Got a gas grill this fall (I MISS MY CHARCOAL WEBBER ) and the bottle seemed to empty much sooner than I expected. Got a backup bottle - works fine, but the non working bottle seems to still have some gas in it. If I shake the bottle there is still something sloshing around in there; so what’s TSD?
Thanks.
If it’s liquid propane in the bottle, the thing should still be working.
If it’s liquid butane, that could be the problem if it’s really cold where you are. Butane has a boiling point of 31[sup]o[/sup] F.
Could be water in the bottle.
Could also be a fault in the valve.
When you get a brand new (never been filled) propane bottle, like the ones that come with a new grill, there is air inside which needs to be evacuated before filling with propane.
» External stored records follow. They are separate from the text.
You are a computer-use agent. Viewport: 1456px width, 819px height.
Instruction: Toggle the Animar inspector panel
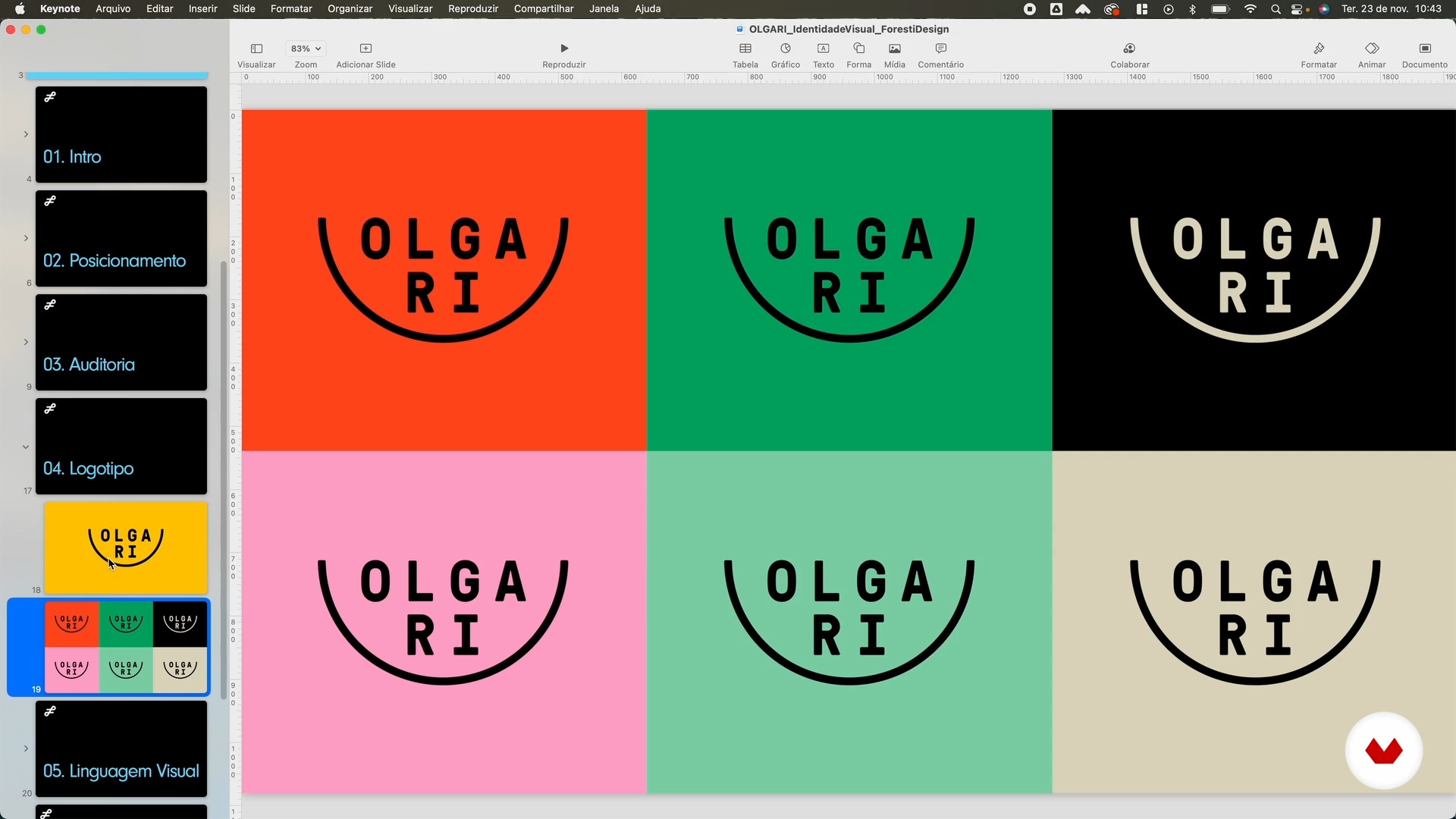1371,49
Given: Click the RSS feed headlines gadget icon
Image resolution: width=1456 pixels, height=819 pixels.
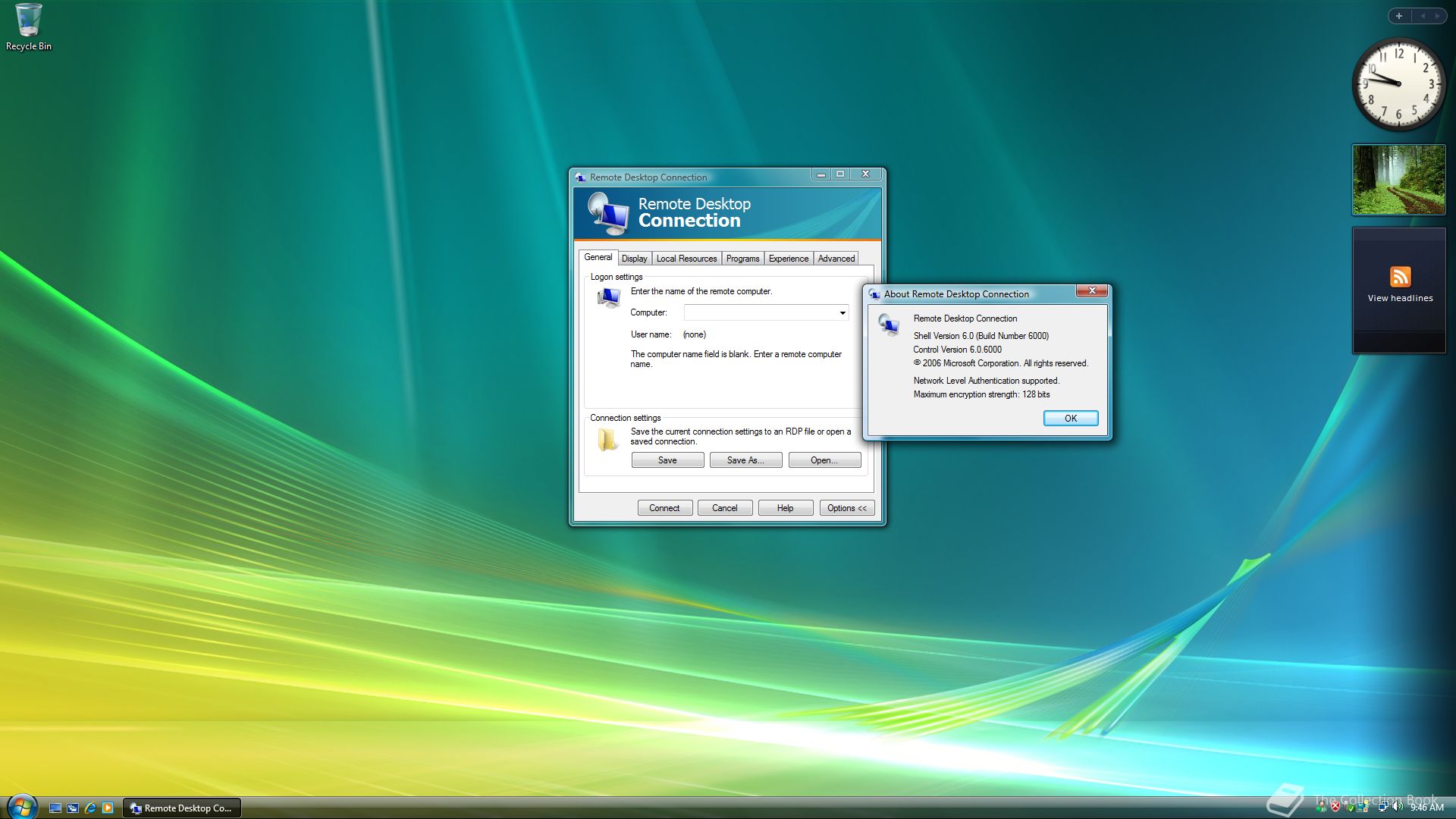Looking at the screenshot, I should 1400,277.
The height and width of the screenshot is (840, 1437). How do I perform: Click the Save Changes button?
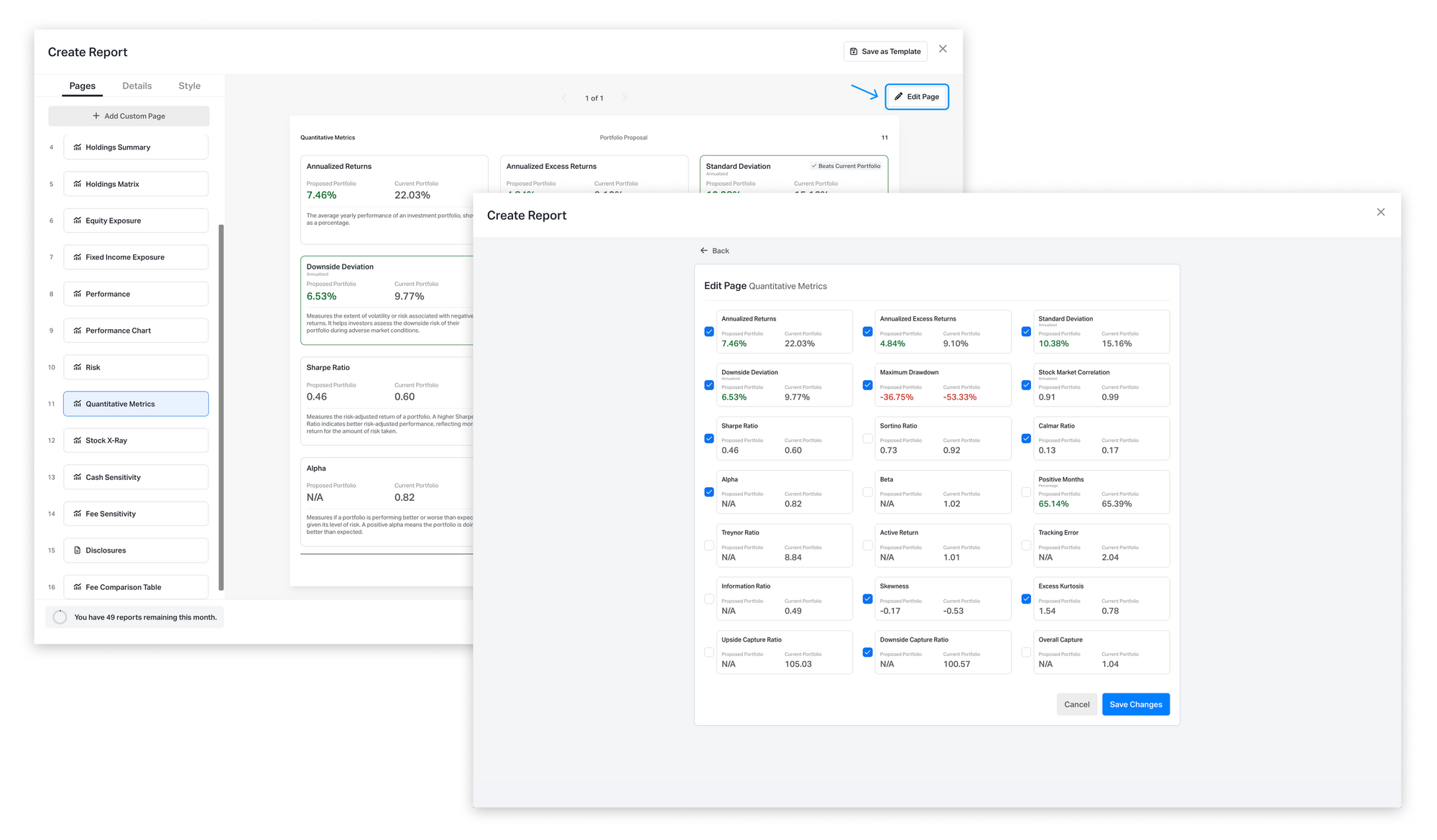(1135, 704)
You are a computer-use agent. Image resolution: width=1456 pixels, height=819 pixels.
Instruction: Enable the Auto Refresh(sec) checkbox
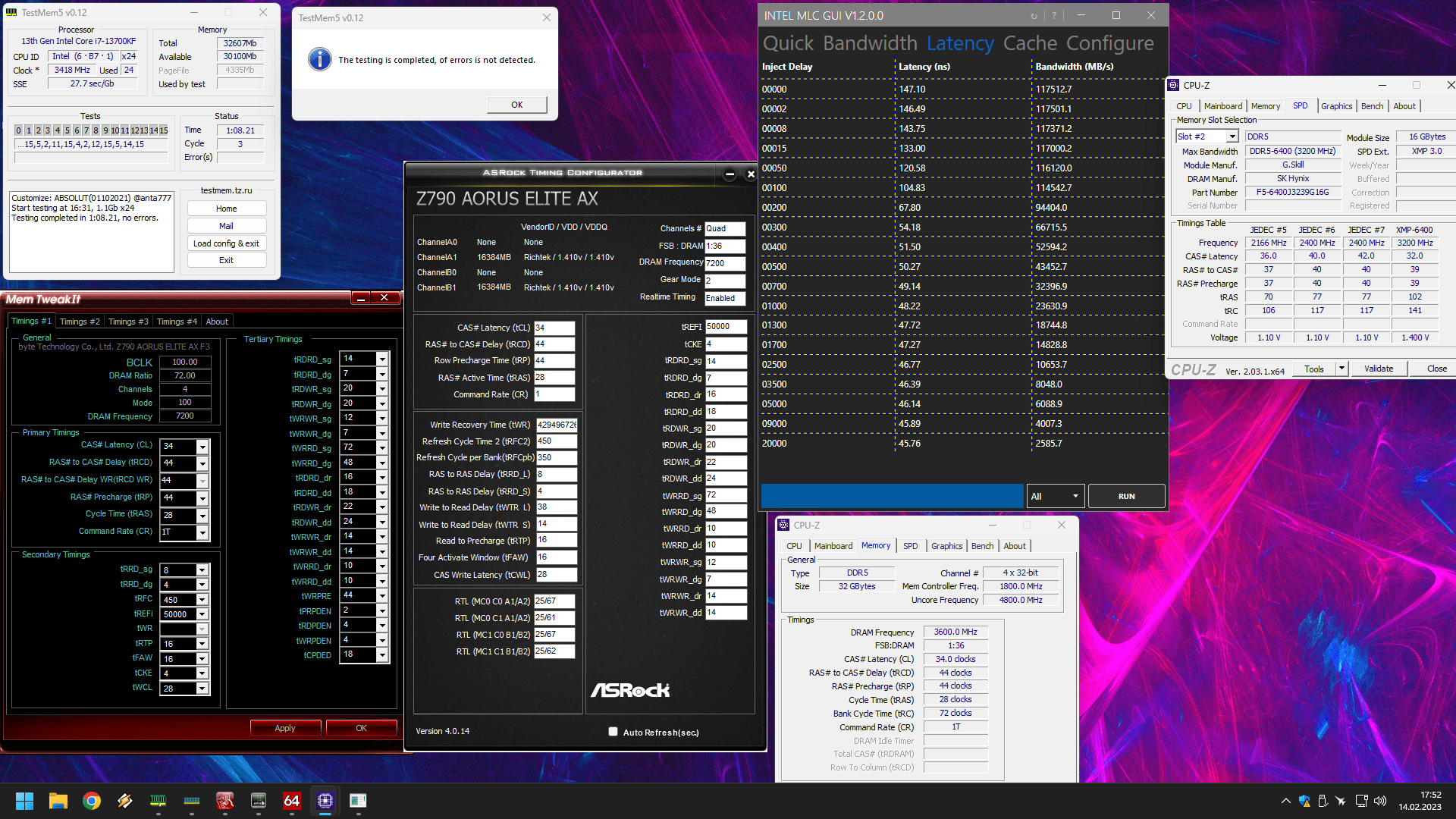[x=613, y=732]
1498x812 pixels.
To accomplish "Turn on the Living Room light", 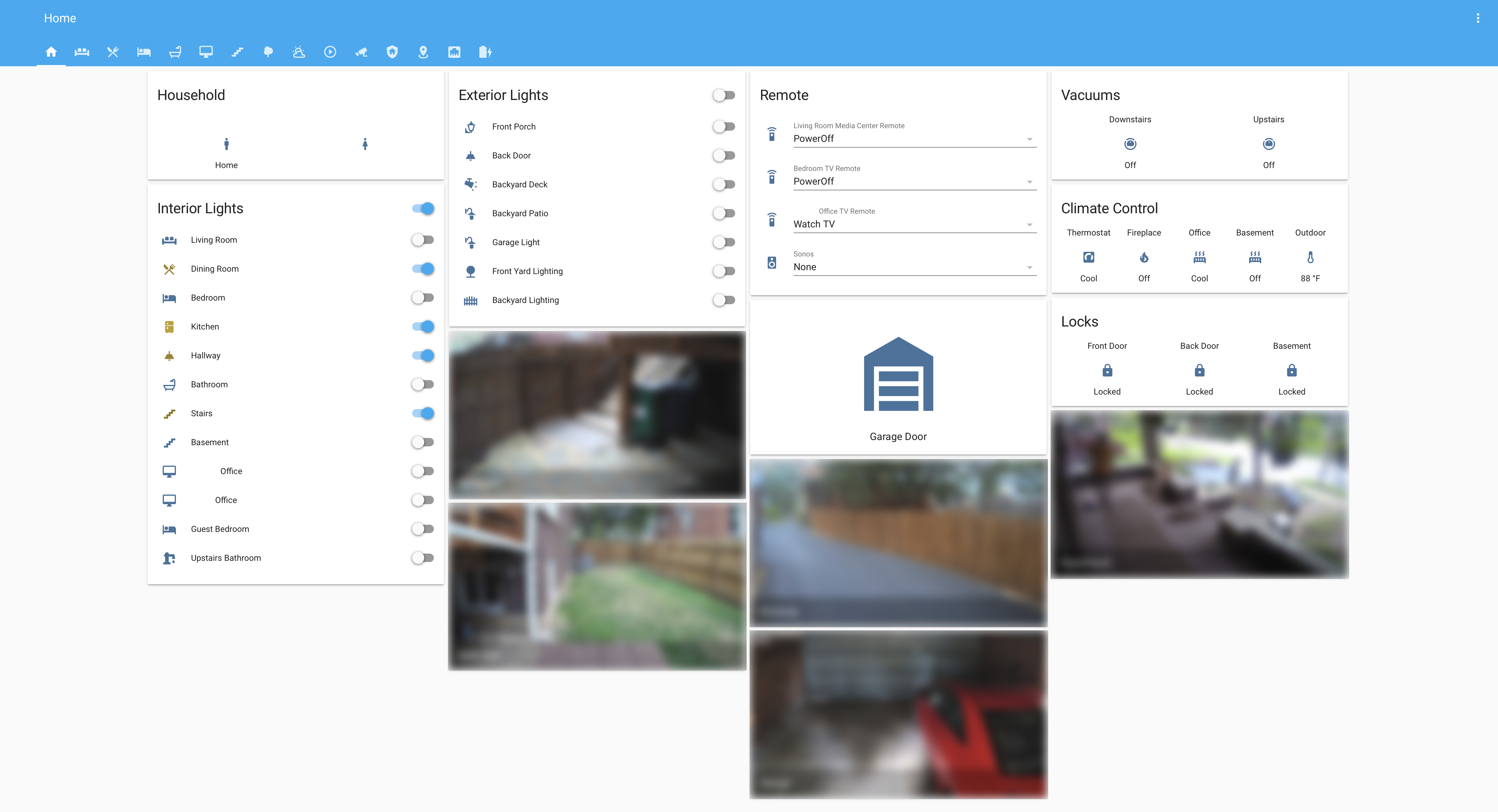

Otherwise the bottle will not hold as much propane.
The grill works with the new bottle and it is(was) not that cold so I guess some water is in the bottle - how or why there is water in the tank I do not know - it is the one that came prefilled with the grill
-
-
- (-I used to have to fill these things, like Hank Hill) There ain’t no water in the tank. At least, how water got inside with ~60 Lbs PSI of propane trying to get out would be an interesting theory. If there’s liquid inside, it’s propane.
-
- The tanks come filled with dry air, and propane is heavier than air. So just leaving the tank sit level outdoors and cracking the (unconnected) valve slightly for a few seconds will displace any air inside out the top. The first time a new tank is filled (when it has the warning sticker over the valve), the people filling it are supposed to purge it. What they do is put a bit of propane in it, disconnect it, and crack the valve until they smell propane coming out.
- If you are speaking about regular barbeque grill tanks in the US, then it is a “20-lb tank”. So called because it holds 20 lbs of liquid propane. On the collar of the tank (the shield around the top valve) there should be stamped two numbers: one will be 18-22 lbs, and the other will be… 20 greater than that. The first is the empty weight of the tank, and the second is what a full tank should weigh. Many tanks have little meters built into the valves, but these are not standardized and they tend to read 100% full and 100% empty properly, but don’t read well between those two conditions. So if you really need to know how much propane you got, you weigh the tank on a bathroom scale and do the math. When the tanks get filled, they are weighed, the little gauges are ignored as unreliable.
~
Thanks DougC.
Yes, it is the 20LB tank that came with the grill in the USA - some of it MAY have even been mfg here.
Problems:
Thing is that it is the new type 1 style valve- the only type that the seems to be permitted these days - old type tanks will not be filled. The type 1 valve will not let the gas escape by simply turning the valve open.
The numbers on the tank do not make sense to me. On the collar a number says WCG TW 17.5LB, below that, still on the collar, it reads DT-4.0 WC-47.7LB. Seems to me it is a 30LB bottle, but the Blue Rhino label says Net Weight 17lbs. (7.71 kg) Propane.
There is definitely something sloshing around in the tank. My bathroom scale is crap so I do not know the actual weight. It is about 15 lbs on a junk scale.
I am sure the bottle is nearly empty. I know some gas bottles (other types of gas) will work only to a certain point, but gas will still come out of the tank even if it is almost empty and below the operating pressure of the device being used.